BEGIN SUPPLIED ENTRIES

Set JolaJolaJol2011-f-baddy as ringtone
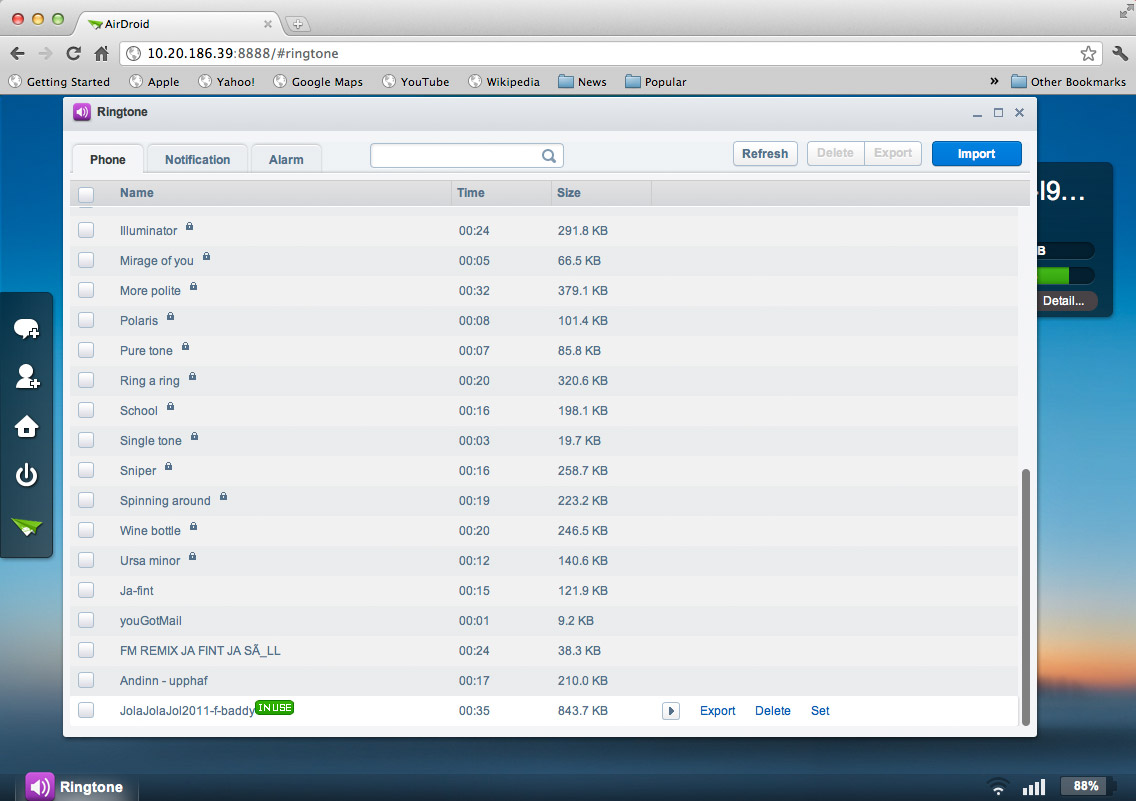Viewport: 1136px width, 801px height. [820, 710]
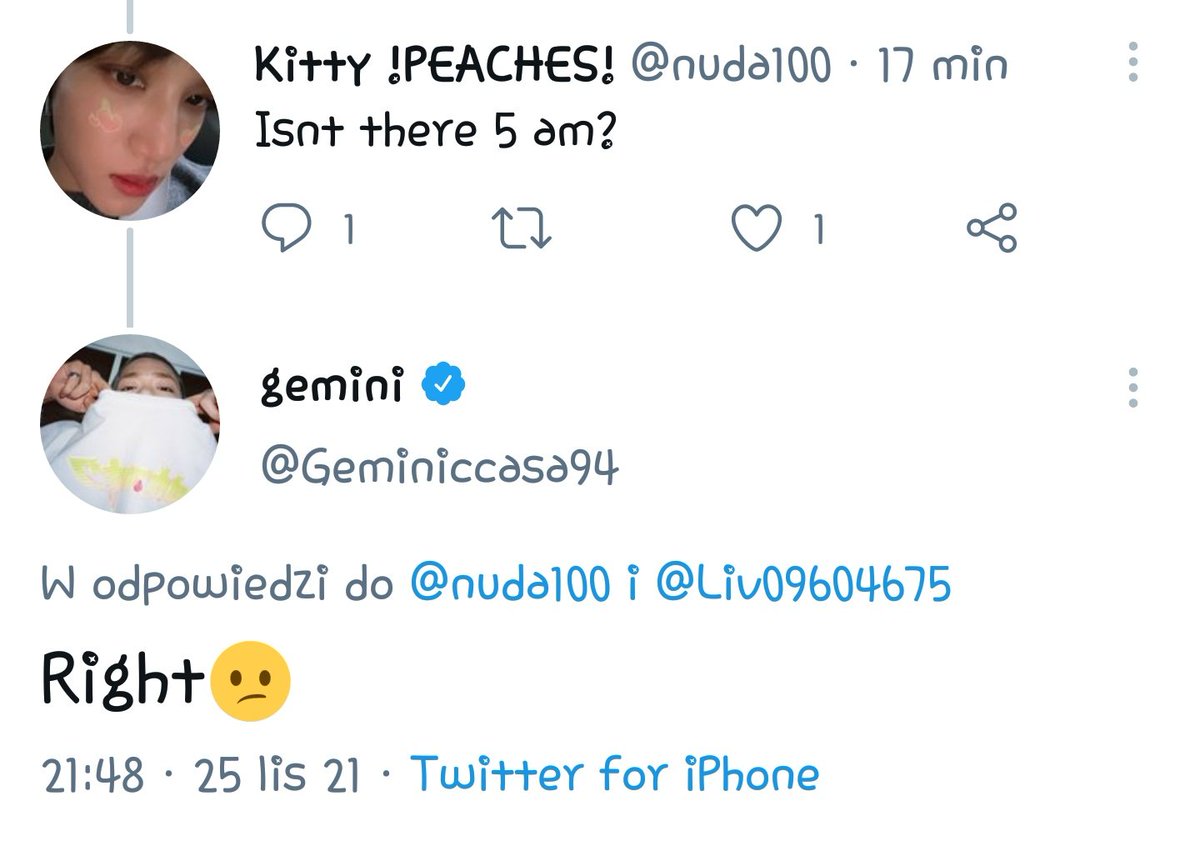Share Kitty's tweet via the share icon
1200x846 pixels.
[x=991, y=228]
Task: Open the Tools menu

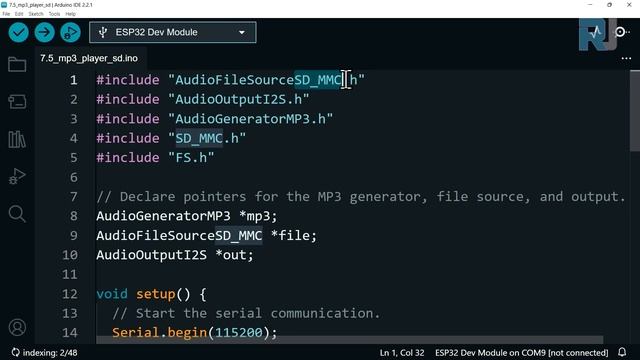Action: point(54,14)
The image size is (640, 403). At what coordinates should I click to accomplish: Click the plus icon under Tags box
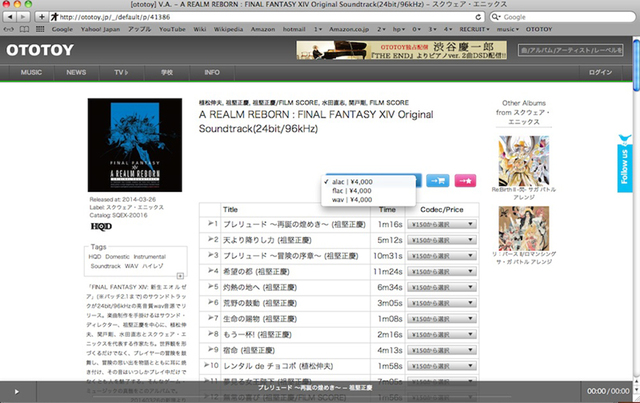coord(179,275)
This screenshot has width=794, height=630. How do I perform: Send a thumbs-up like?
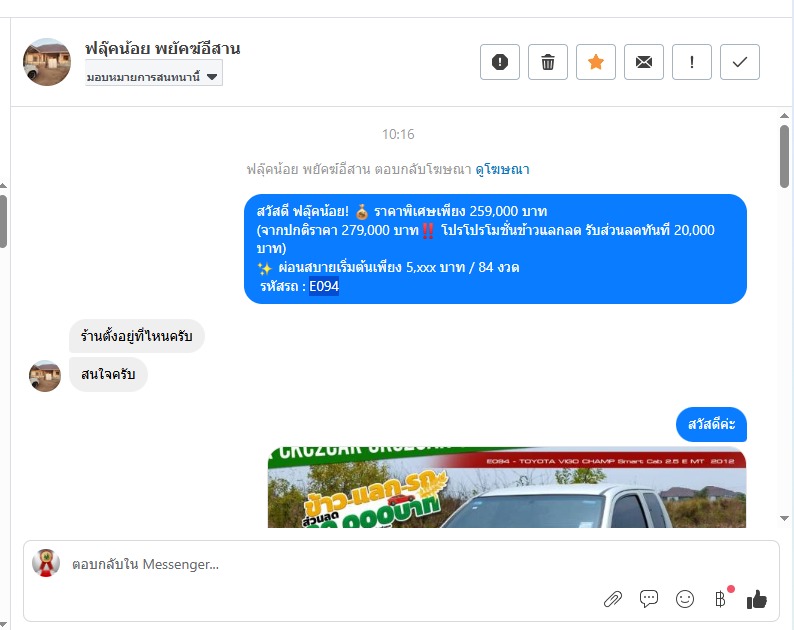[757, 600]
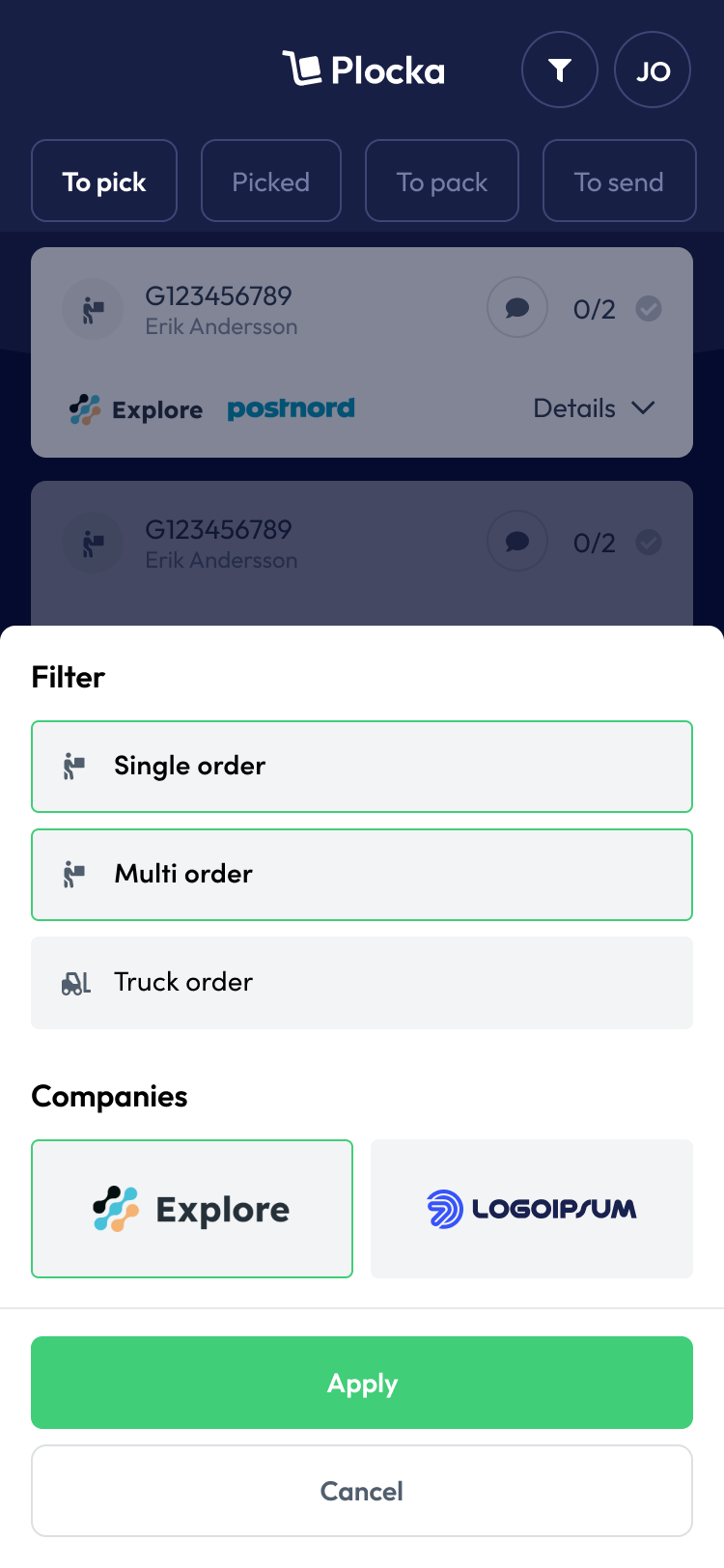Cancel the filter sheet
This screenshot has width=724, height=1568.
(362, 1491)
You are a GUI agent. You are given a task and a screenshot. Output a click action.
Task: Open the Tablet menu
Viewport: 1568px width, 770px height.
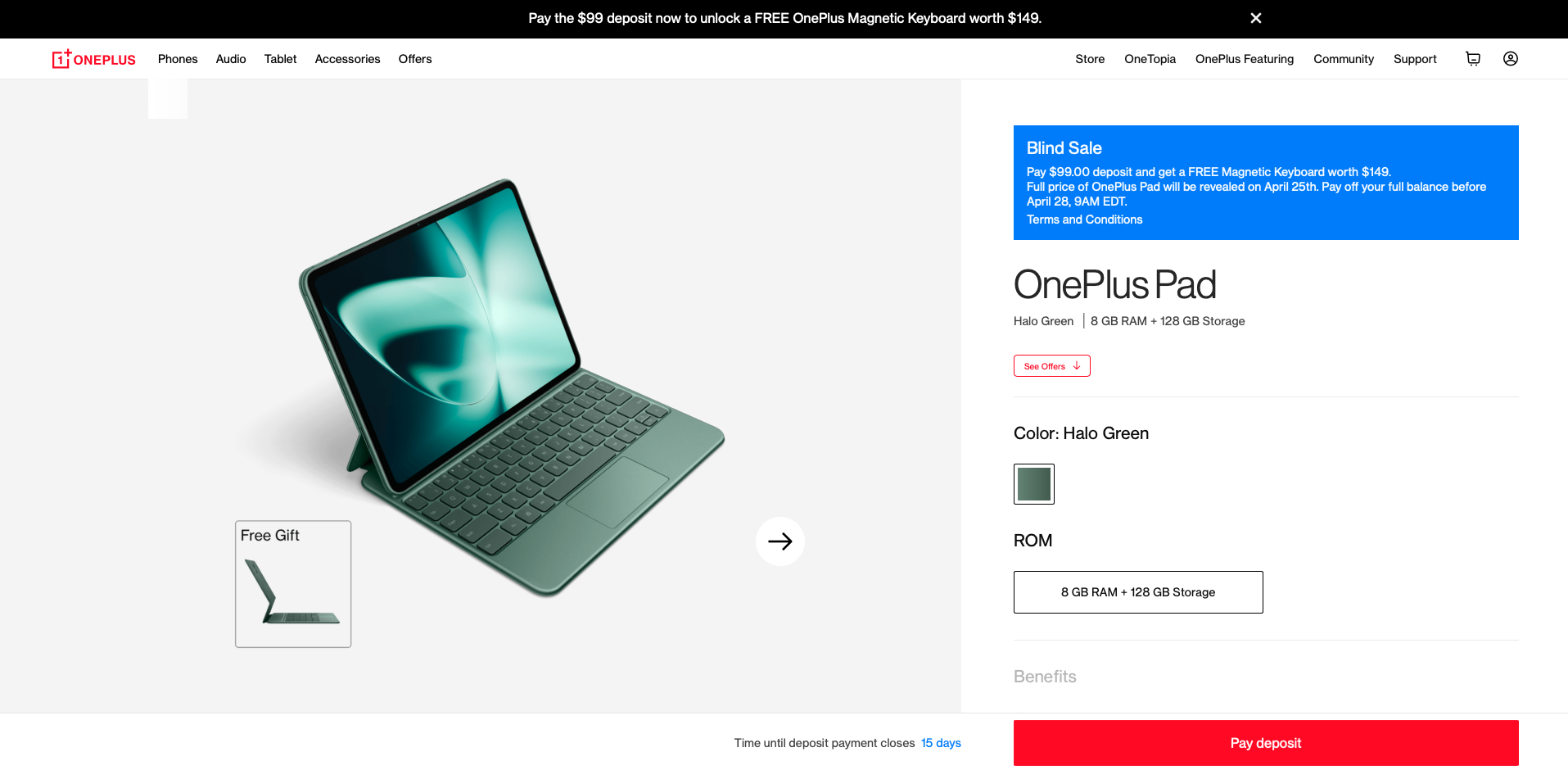(280, 59)
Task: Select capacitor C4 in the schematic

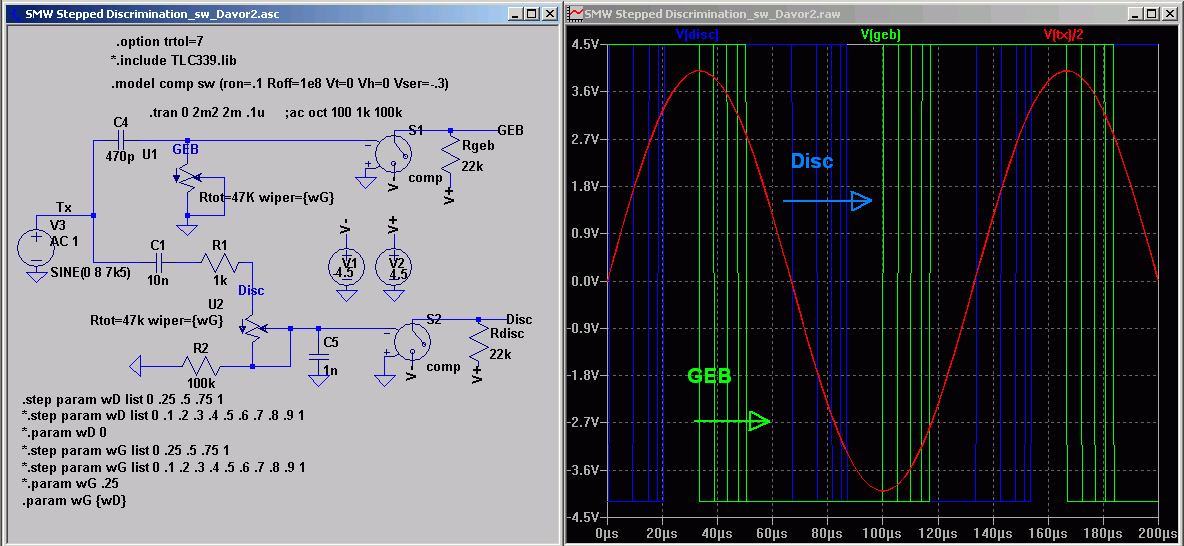Action: point(121,141)
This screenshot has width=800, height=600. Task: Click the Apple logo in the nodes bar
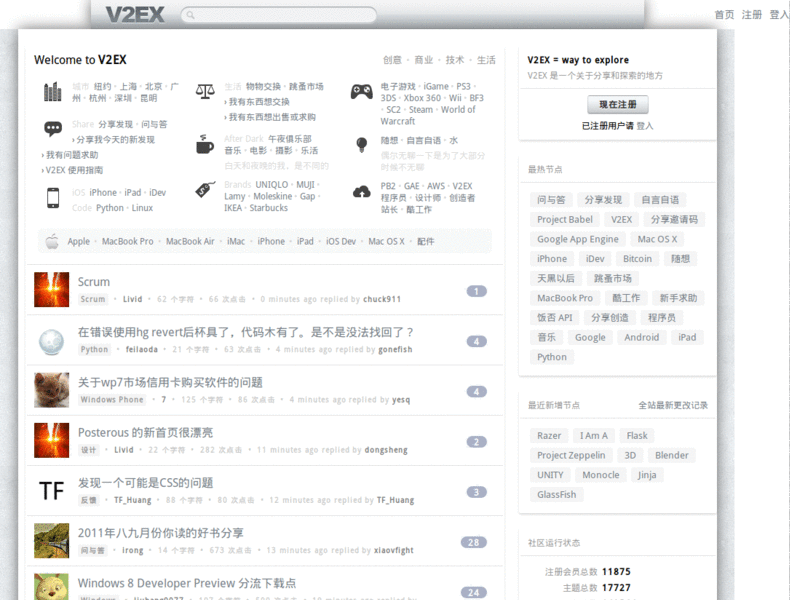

END SUPPLIED ENTRIES

> _TASK DESCRIPTION_: Please write out all the data again word for word, but not the pictures.

> _SOLUTION FOR THIS PROBLEM_:
Set JolaJolaJol2011-f-baddy as ringtone
Viewport: 1136px width, 801px height. [820, 710]
Share Kitty's tweet via the share icon
1200x846 pixels.
[x=991, y=228]
Task: Open the Tools menu

Action: point(54,14)
The image size is (640, 403). At what coordinates should I click to accomplish: Click the plus icon under Tags box
coord(179,275)
This screenshot has width=794, height=630. How do I perform: Send a thumbs-up like?
[757, 600]
Cancel the filter sheet
This screenshot has width=724, height=1568.
(362, 1491)
You are a GUI agent. You are given a task and a screenshot. Output a click action.
Task: Open the Tablet menu
Viewport: 1568px width, 770px height.
(280, 59)
Task: Select capacitor C4 in the schematic

Action: point(121,141)
This screenshot has width=800, height=600. Task: Click the Apple logo in the nodes bar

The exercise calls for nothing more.